Take the transition from hunting and gathering to agriculture. Around 100 BC, agriculture was still confined to the American southwest. The rest of the present-day United States was home to nomadic hunter-gatherers. By 800 AD, agriculture had spread throughout most of the central and eastern U.S. and into southern Ontario. By 1000, the Mississippi valley had urban centers that were each built around a central plaza with earthen temple mounds. These developments were accompanied by a suite of cultural innovations: skilled metalworking; food storage in pits and cribs; timber palisades and bastions; and formation of intertribal confederacies.

This pace of change was, if anything, faster than comparable change elsewhere in the world. There is little evidence that the availability of new ideas was a significant brake on cultural evolution in the Americas—at least no more so than in Eurasia, where new ideas were supposedly more available. Agriculture, for instance, took more than five thousand years to spread from the Middle East to northern Europe.

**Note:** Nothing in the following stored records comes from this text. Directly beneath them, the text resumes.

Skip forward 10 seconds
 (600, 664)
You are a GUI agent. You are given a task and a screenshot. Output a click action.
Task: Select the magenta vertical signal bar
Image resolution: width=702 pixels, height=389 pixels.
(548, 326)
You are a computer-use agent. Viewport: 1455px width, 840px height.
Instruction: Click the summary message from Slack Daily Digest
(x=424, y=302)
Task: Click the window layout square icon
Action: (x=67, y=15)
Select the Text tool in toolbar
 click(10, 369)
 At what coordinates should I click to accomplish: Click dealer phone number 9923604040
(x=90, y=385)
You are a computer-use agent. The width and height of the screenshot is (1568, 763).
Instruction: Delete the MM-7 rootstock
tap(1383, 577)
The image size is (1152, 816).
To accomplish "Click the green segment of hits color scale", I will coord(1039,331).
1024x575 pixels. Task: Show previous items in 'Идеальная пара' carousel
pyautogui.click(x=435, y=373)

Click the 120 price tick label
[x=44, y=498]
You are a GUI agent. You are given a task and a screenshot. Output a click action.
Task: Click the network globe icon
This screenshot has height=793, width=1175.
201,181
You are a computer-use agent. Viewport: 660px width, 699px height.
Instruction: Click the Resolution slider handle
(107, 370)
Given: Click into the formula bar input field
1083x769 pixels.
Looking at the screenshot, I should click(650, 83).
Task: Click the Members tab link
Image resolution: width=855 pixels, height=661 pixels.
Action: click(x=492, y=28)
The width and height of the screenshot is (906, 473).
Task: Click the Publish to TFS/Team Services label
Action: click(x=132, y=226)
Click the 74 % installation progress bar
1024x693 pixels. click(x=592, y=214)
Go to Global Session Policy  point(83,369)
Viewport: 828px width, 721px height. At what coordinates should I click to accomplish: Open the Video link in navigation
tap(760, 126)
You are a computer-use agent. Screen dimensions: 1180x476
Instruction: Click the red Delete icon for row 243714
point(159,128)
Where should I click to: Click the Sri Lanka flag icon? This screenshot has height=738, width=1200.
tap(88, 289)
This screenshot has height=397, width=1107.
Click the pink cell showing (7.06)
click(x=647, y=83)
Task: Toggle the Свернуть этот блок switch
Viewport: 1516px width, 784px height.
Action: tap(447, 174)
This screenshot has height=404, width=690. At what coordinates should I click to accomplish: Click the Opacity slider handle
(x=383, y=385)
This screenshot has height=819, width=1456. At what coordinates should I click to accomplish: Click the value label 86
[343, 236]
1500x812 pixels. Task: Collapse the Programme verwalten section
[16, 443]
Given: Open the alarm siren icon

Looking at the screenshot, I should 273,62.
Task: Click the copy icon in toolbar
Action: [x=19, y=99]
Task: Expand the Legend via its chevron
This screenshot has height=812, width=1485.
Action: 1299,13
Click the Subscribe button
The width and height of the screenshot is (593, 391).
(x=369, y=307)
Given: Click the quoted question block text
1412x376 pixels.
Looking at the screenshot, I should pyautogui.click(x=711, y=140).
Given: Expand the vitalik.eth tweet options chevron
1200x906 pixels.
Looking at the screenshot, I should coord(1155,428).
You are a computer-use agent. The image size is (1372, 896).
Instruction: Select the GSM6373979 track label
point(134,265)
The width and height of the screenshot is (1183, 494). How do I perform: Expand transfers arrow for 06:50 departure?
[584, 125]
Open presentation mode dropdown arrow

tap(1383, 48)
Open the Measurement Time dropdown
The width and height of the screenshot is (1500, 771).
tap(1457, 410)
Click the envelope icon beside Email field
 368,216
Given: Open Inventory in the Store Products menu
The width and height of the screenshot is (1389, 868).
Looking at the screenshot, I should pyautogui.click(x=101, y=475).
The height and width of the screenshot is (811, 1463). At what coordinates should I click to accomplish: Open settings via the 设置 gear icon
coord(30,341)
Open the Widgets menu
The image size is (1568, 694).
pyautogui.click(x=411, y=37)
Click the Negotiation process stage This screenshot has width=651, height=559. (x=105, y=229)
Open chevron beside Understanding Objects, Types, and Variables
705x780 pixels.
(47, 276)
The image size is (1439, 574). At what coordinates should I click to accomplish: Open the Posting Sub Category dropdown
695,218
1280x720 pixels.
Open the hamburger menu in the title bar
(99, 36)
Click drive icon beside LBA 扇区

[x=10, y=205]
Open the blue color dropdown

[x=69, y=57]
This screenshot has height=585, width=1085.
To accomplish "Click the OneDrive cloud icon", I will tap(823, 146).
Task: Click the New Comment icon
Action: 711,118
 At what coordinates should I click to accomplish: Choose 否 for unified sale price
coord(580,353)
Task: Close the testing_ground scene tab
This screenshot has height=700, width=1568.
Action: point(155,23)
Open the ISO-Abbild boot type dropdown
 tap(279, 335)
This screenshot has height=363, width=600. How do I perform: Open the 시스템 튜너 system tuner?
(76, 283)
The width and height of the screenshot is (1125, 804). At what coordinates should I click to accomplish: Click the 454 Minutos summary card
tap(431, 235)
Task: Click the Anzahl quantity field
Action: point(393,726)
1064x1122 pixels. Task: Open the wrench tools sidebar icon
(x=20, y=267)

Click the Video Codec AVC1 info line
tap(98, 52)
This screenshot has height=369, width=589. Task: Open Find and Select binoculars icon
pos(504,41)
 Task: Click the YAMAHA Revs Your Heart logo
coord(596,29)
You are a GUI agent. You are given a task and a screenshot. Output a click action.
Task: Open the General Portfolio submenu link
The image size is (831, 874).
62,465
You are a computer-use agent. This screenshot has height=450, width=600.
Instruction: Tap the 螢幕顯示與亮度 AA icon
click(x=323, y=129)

Indeed, there is evidence of ancestral Amerindians having access to useful ideas that they nonetheless chose not to use. The wheel, for instance, was known to the Aztecs, who used it for toys. But they never used it for anything else.

Another example is copper working. This metal had been worked in eastern North America since at least 5,000 BC, and the resulting artifacts were “far larger and better shaped than any known native copper objects from the Middle East” (Smith, 1968, p. 242). Yet there was never any melting, smelting, casting, or alloying of copper. In particular, there was no attempt to harden copper by combining it with tin, lead, antimony, or arsenic, although such elements were available in the Americas. Such possibilities were there for the taking, but there was apparently little interest in doing so.

As Ehrhardt (2009) comments, “It is provocative and useful to think about why North American metal working technology did not follow the same developmental paths documented for other New World metal working industries.”

One factor may have been the overwhelming use of copper for status or ritual purposes, i.e., ornamentation that did not require hard metals (Ehrhardt, 2009). While such purposes certainly prevailed in Old World civilizations, the latter also used metalworking to make functional objects like kitchenware and tableware. Perhaps New World civilizations suffered not from a lack of ideas but rather from limits on the use of ideas. Mental innovation was subordinated to the interests of the ruling caste. The needs of ordinary folk came a distant second.

Thus, the availability of new ideas is not the main brake on cultural evolution. What matters more is the perceived usefulness of those ideas, and the people who decide which ones are useful and which are not.

Further thoughts

Why did cultural evolution follow a more fruitful path in the Americas than in sub-Saharan Africa? The latter had more opportunities for east-west exchange, being next to Eurasia and its cultural innovations. According to Diamond’s theory, cultural evolution should have been faster in sub-Saharan Africa than in the Americas. Yet the reverse happened.

How come? The main reason was that Amerindian men and women had to plan over a predictable yearly cycle. The men also had to provide for their mates and children, especially in winter—an obligation that not only integrated father, mother, and children into a single unit of family production but also freed the mother to specialize in other tasks, like garment making, food processing, and home building.

These factors pre-adapted Amerindians for later cultural evolution. The “family workshop” of nomadic hunter-gatherers became a model for the economic and political structures of sedentary farmers.

References

Diamond, J. (1997). Guns, Germs and Steel: The Fates of Human Societies, New York: W.W. Norton.

Ehrhardt, K.L. (2009). Copper Working Technologies, Contexts of Use, and Social Complexity in the Eastern Woodlands of Native North America, Journal of World Prehistory, 22, 213-235.

Smith, C. S. (1968). Metallographic study of early artifacts made from native copper (pp. 237–252). Warsaw: Actes du XIe Congrès International d’Histoire des Sciences VI.